Segment Open

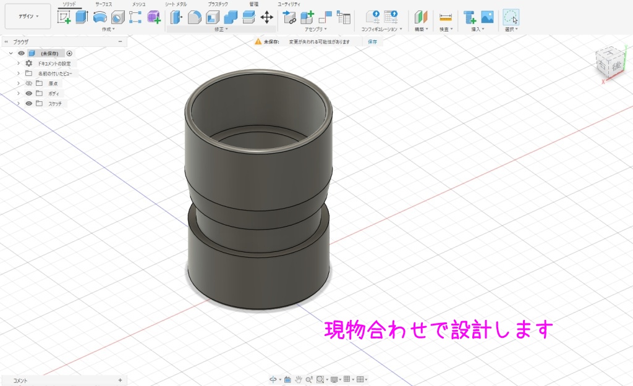Screen dimensions: 633x386
Task: Activate the Pan hand tool
Action: (x=298, y=379)
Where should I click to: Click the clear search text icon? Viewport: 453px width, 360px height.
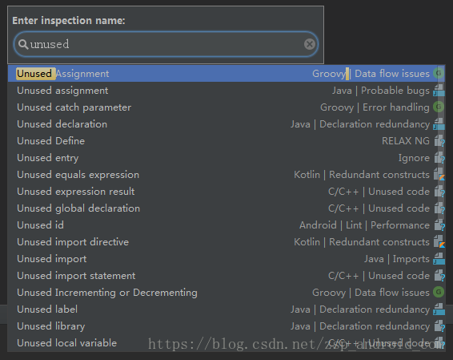pos(310,44)
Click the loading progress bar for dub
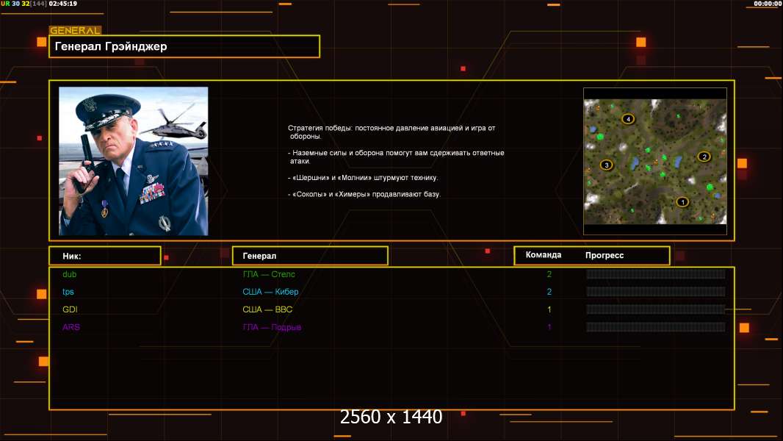783x441 pixels. tap(655, 274)
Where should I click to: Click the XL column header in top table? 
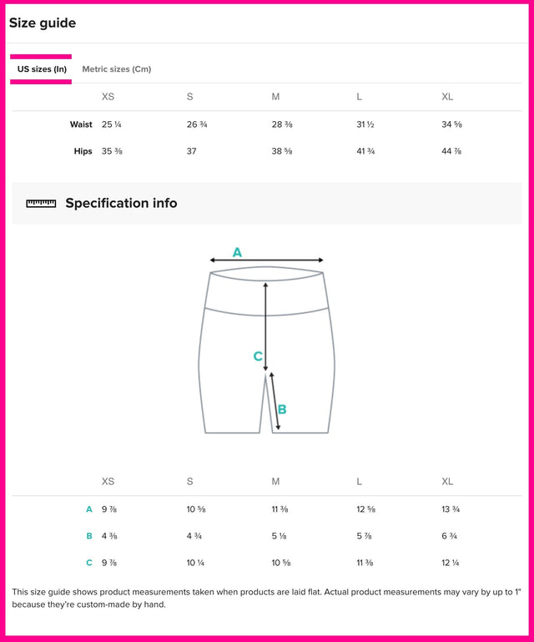click(447, 97)
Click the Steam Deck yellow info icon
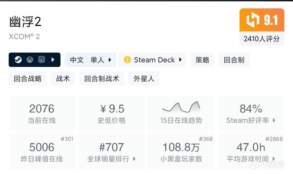The height and width of the screenshot is (174, 293). point(127,60)
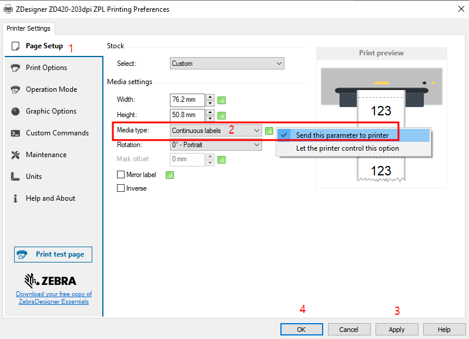
Task: Go to Maintenance tools icon
Action: click(15, 155)
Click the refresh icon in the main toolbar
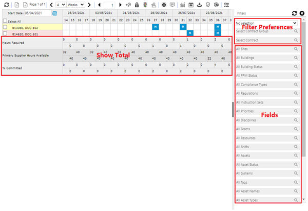Screen dimensions: 308x211 (x=5, y=5)
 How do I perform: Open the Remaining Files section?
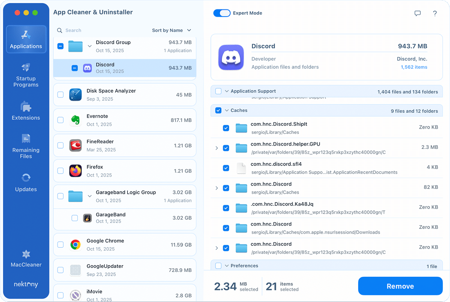(26, 146)
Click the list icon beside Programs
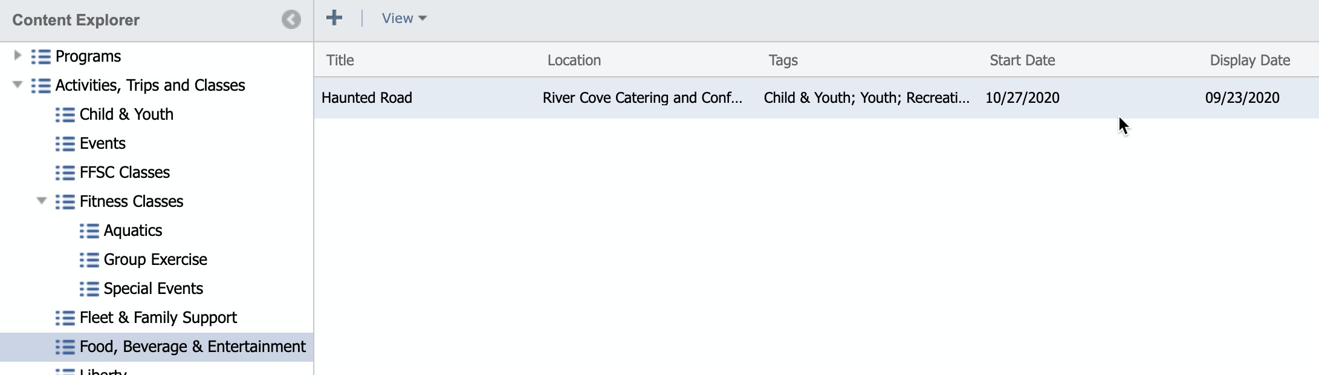 pos(41,57)
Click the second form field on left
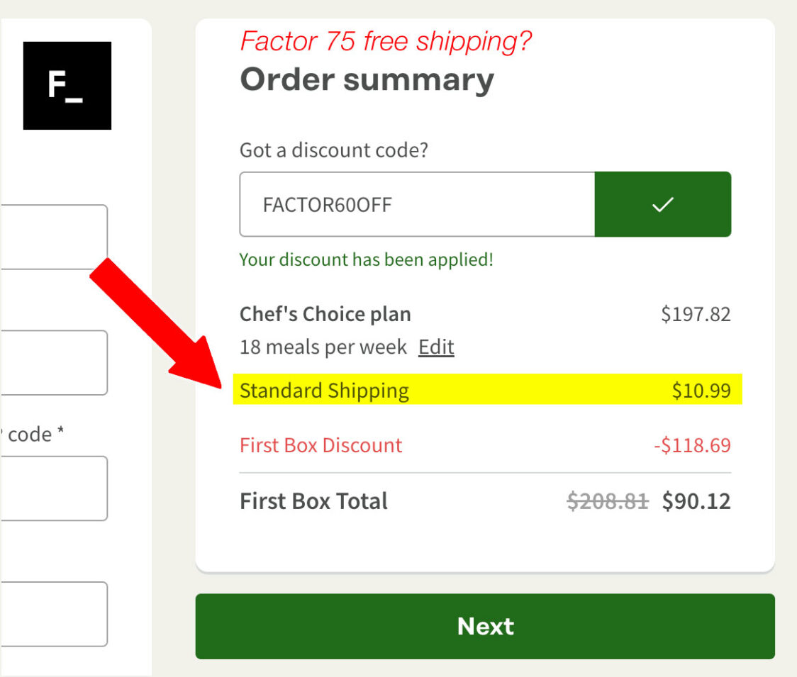Viewport: 797px width, 677px height. [x=54, y=362]
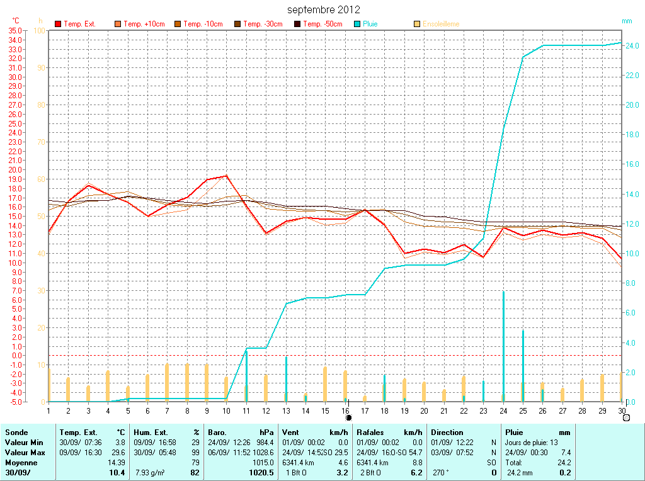Viewport: 645px width, 481px height.
Task: Click the orange Temp. +10cm legend square
Action: pos(118,24)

Segment Closed

Exactly and only the lines from the one holding "Where should I click to: Click the clear" through the final line of the material must be returned, both ends included, without any pictures.

Where should I click to: Click the clear search text icon? Viewport: 453px width, 360px height.
pos(310,44)
Click the loading progress bar for dub
783x441 pixels. tap(655, 274)
Where should I click to: Click the XL column header in top table? 
click(447, 97)
Click the Steam Deck yellow info icon
The height and width of the screenshot is (174, 293). point(127,60)
Task: Go to Maintenance tools icon
Action: click(15, 155)
Click the refresh icon in the main toolbar
Screen dimensions: 308x211 (x=5, y=5)
 How do I perform: Open the Remaining Files section?
(26, 146)
Click the list icon beside Programs
 pos(41,57)
Click the second form field on left
Viewport: 797px width, 677px height. [x=54, y=362]
Viewport: 645px width, 481px height.
Task: Click the orange Temp. +10cm legend square
Action: pos(118,24)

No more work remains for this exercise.